For starters, drunk driving fatalities have plummeted since the early 1980s, when record-keeping first began. In 1982, alcohol-related fatalities in the United States surpassed 21,100. In 2014, that number dropped to less than 10,000 fatalities—a decrease of 53 percent. 10,000 fatalities is obviously still too high, but to characterize drunk driving as an “epidemic” is misleading. More people die each year from the flu.
Mandating breathalyzers for all convicted drunk drivers—even first-time offenders—essentially treats all DUI offenders equally, even though roughly 70 percent of alcohol-related fatalities involve a driver with a blood alcohol concentration (BAC) of 0.15 or higher. Treating these problem drinkers—many of them being repeat offenders at twice the legal limit—like a first-time offender clocking a 0.08 BAC ignores the fact that not all drunk driving is created equal. A 120-pound woman can reach the 0.08 BAC legal limit after just two 6-ounce glasses of wine at dinner (the equivalent of driving while talking on a hands-free cellphone). That is a far cry from a repeat offender drinking 10 beers and getting behind the wheel.

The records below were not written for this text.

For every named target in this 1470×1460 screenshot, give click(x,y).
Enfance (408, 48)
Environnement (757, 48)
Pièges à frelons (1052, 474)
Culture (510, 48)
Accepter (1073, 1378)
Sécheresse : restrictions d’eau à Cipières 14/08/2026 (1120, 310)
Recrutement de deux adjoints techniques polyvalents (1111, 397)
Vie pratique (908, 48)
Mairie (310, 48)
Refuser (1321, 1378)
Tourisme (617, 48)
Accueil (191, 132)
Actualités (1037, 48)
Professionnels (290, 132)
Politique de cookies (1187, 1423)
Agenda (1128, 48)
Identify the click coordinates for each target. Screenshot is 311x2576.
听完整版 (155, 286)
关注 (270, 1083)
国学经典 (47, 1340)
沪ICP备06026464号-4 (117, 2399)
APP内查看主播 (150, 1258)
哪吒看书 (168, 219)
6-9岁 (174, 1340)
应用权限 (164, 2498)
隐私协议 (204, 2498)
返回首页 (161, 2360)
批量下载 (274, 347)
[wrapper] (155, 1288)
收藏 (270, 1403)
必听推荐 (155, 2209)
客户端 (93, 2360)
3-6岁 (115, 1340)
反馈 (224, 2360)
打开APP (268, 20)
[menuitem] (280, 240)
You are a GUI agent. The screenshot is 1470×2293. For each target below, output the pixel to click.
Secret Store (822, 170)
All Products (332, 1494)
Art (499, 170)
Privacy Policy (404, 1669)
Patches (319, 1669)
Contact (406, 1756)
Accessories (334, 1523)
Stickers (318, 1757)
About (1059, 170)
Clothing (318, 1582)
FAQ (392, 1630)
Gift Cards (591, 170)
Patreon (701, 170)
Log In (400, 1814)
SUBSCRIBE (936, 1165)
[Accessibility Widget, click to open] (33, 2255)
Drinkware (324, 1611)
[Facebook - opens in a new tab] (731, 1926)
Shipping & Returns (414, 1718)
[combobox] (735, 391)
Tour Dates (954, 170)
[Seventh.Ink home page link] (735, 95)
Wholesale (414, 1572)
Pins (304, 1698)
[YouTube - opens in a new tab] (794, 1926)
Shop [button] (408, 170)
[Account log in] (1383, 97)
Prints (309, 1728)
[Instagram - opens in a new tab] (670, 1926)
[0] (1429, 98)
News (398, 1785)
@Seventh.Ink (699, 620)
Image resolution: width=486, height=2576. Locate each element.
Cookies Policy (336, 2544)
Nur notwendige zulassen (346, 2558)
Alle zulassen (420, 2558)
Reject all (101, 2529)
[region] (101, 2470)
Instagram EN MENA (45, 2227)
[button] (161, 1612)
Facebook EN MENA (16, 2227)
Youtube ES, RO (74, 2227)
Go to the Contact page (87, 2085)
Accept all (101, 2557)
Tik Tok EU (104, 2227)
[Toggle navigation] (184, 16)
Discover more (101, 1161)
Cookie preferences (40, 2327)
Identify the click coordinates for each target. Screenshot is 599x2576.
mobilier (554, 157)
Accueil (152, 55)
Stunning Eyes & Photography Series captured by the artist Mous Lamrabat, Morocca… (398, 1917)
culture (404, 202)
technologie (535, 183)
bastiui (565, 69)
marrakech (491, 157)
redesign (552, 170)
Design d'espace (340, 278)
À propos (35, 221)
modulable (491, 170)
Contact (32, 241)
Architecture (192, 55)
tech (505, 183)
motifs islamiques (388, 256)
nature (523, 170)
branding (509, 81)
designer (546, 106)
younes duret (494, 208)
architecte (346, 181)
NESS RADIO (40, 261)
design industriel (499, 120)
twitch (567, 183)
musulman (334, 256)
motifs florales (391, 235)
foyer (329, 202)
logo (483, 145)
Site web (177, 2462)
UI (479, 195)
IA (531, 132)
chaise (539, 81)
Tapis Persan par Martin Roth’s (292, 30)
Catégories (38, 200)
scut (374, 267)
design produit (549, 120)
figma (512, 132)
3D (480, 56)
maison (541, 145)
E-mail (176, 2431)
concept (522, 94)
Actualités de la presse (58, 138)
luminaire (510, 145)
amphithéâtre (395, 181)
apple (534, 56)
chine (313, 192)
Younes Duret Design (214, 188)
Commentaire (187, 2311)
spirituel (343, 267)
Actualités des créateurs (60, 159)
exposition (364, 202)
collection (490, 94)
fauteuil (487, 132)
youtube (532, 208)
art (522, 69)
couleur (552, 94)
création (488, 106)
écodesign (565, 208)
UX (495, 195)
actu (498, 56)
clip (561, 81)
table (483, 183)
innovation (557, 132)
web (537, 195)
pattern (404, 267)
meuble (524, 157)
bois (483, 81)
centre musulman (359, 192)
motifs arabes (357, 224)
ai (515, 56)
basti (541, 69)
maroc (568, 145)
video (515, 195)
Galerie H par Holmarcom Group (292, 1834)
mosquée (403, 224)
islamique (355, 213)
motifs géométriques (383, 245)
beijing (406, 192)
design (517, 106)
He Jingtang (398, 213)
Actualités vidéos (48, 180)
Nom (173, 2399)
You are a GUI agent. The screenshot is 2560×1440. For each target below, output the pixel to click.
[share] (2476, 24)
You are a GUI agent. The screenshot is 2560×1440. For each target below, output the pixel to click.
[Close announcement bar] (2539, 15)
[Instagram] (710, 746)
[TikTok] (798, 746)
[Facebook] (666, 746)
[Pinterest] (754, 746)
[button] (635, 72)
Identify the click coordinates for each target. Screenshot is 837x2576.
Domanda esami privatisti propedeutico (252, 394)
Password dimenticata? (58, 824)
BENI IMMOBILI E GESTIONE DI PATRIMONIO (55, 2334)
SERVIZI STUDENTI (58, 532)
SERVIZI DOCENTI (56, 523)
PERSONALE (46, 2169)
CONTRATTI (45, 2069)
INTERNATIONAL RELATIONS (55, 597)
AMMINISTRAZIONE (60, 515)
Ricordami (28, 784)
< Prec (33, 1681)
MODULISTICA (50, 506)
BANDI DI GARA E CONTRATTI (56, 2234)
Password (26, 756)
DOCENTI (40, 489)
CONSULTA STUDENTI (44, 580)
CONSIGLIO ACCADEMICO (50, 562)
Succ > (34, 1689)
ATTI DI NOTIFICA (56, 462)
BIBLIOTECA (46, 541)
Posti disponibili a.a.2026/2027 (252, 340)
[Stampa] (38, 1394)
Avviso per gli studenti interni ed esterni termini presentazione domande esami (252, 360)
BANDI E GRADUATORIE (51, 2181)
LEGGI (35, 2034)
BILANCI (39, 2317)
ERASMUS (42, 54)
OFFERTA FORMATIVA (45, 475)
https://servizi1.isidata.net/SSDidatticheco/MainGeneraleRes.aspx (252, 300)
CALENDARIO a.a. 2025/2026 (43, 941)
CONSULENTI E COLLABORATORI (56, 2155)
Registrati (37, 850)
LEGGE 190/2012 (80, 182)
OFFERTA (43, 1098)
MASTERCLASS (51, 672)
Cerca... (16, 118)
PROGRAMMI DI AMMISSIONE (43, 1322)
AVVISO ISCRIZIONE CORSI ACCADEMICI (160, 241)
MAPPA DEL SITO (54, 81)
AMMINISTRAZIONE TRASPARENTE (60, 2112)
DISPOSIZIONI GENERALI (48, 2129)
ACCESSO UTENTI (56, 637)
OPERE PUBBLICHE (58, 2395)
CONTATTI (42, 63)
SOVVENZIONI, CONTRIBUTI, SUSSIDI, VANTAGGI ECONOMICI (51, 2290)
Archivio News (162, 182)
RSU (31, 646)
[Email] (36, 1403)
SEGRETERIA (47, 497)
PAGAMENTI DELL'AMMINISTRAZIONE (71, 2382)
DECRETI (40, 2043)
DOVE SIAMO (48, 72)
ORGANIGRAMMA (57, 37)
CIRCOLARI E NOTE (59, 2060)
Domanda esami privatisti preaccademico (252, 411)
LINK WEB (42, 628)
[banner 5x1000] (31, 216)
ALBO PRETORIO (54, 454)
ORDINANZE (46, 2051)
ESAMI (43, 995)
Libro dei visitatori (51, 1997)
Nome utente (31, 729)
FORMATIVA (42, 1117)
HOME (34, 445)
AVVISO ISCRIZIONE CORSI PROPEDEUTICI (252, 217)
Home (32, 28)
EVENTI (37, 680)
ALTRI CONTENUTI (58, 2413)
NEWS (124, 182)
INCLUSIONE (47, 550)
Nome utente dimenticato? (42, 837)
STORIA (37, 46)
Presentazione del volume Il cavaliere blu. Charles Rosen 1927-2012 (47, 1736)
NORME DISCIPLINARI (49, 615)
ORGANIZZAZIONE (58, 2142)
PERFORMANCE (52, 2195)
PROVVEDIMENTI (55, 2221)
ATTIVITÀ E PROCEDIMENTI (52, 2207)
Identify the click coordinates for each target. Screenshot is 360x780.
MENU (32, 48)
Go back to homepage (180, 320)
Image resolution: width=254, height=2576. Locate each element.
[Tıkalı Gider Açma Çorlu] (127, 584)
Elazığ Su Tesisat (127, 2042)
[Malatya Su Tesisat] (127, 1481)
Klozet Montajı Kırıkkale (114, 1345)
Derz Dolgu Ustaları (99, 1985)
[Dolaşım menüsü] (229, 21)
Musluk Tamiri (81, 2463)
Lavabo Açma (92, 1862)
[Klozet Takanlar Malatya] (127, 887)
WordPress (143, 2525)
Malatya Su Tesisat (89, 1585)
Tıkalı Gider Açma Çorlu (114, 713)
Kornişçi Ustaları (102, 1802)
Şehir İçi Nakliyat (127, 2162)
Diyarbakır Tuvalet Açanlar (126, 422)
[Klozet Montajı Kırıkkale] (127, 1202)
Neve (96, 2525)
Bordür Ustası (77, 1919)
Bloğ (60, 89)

Think about it this way: speeding is a major cause of fatalities on the highway, yet we don’t punish someone going five miles per hour over the speed limit the same way as someone caught driving 30 miles per hour over the limit. Both speeders broke the law and deserve punishment, but they pose significantly different risks to society.
Sweeping ignition interlock proposals are also ineffective. In California, for example, state legislators have introduced Senate Bill 1046, which would require all DUI offenders to have breathalyzers installed in their vehicles. The legislation indiscriminately expands on a pilot program in four California counties—Alamaeda, Los Angeles, Sacramento, and Tulare—where ignition interlocks are already required.
Yet a June 2016 report from the California Department of Motor Vehicles (DMV) found that on;y about 42 percent of drunk-driving offenders even installed the ignition interlock. The rest completely ignored the mandate with no repercussions. And 42 percent is on the high side: The National Highway Traffic Safety Administration has determined that fewer than 30 percent of America's DUI offenders who were required to install ignition interlocks actually complied. In some states, the compliance rate barely exceeds 20 percent.
Worse yet, California's DMV report concluded that the pilot program “does not appear to be associated with a reduction in the number of first-time or repeat DUI convictions in the pilot counties.” In other words, mandatory ignition interlocks did nothing to curtail drunk driving. It's just another “solution” in search of a problem.